Ivo had settled himself at the end of the fourth row of the stalls with no intention of staying for more than an hour. He was anxious to disabuse the cast of any idea they might have that he was on the island primarily to review their performance and this casual appearance to watch the final rehearsal would remind them that he was less interested in what they managed to make of Webster’s tragedy than in the glories, scandals and legends of the theatre itself. He was glad that the seats, designed for broad Victorian rumps, were so luxuriously comfortable. The afternoon was always the worst time for him when his luncheon, however frugal, lay heavily on his distorted stomach and the monstrous spleen seemed to grow and harden under his supporting hands. He twisted himself more comfortably into the velvet plush, aware of Cordelia sitting silent and upright further along the row, and tried to fix his attention on the stage.

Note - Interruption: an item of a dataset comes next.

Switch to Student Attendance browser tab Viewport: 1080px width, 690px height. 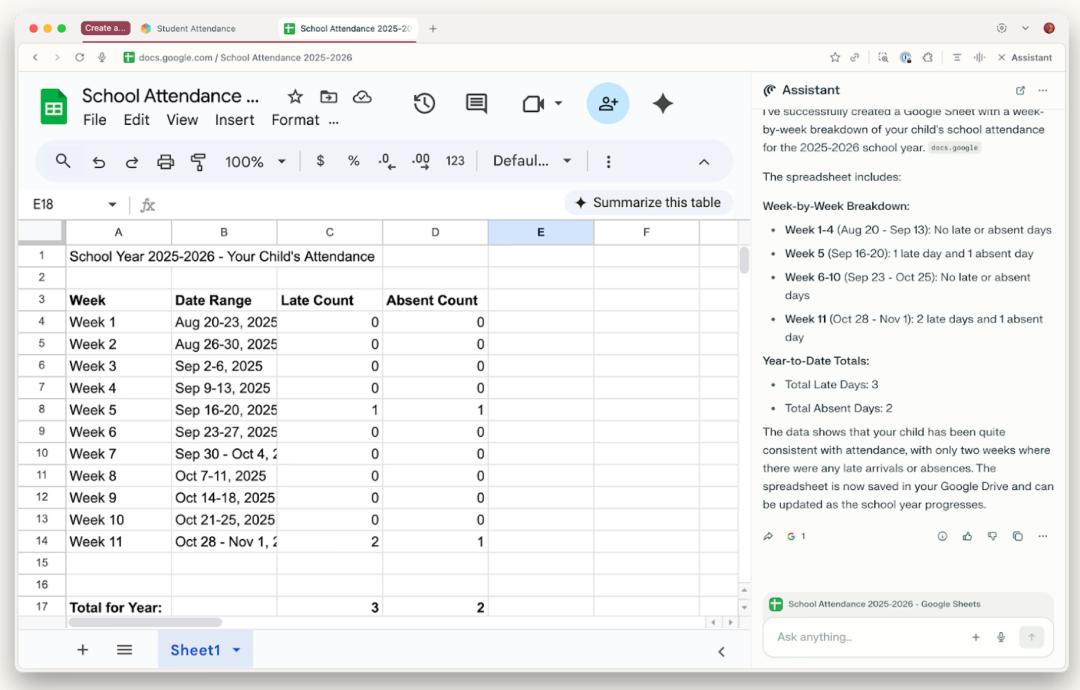point(196,28)
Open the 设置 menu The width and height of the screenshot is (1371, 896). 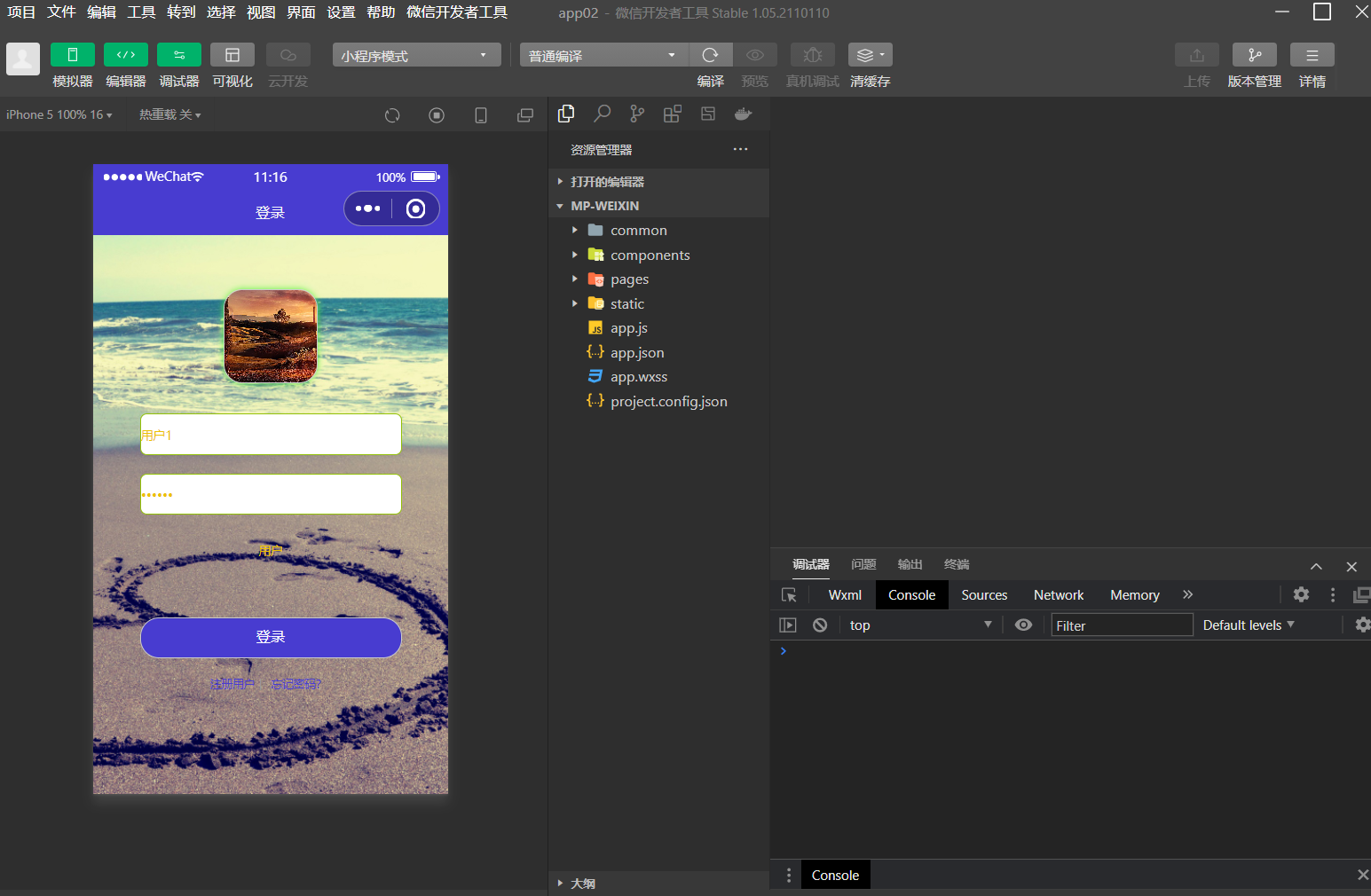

The cast had obviously been instructed by De Ville, a director more at home with the moderns, to concentrate on the sense and let the verse look after itself, a ploy which would have been disastrous with Shakespeare but which succeeded well enough with Webster’s rougher metre. And at least it made
for pace. Ivo had always believed that there was only one way to direct Webster, as a highly stylized drama of manners, the characters, mere ritual personifications of lust, decadence and sexual rapacity, moving in a stately pavane towards the inevitable orgiastic triumph of madness and death. But De Ville, half-sunk in lugubrious disgust at finding himself actually directing amateurs, was obviously aiming at some semblance of realism. It would be interesting to see how he dealt with the more gratuitous horrors. He would be lucky to get away with the proffered severed hand and the gaggle of madmen without a suppressed giggle or two. Revenge tragedy was hardly a genre for the inexperienced; but then, what classic was? Certainly this charnelhouse poet, heaping horror on horror until the appetite sickened, and then suddenly piercing the heart with lines of redeeming beauty, demanded more than the present enthusiastic bunch of playactors. Still, De Ville only had to get one performance out of them. It wasn’t what you could raise yourself to on one night but what you could continue to do, night after night and two matinées a week, for three months or more, that marked the professional from the amateur. He had known that the play was to be done in Victorian costume. The idea had seemed to him an eccentric, slightly ludicrous conceit. But he could see that it had its uses. The stage and the small auditorium fused into one claustrophobic cockpit of evil, the high-necked dresses and the bustles hinted at a sexuality which was the more lascivious because covert, overlaid with Victorian respectability. And there was some wit in the decision to dress Bosola as a kilted Highlander although it was hard to imagine Victoria’s good old Brown in this complex creature of nihilism and thwarted nobility.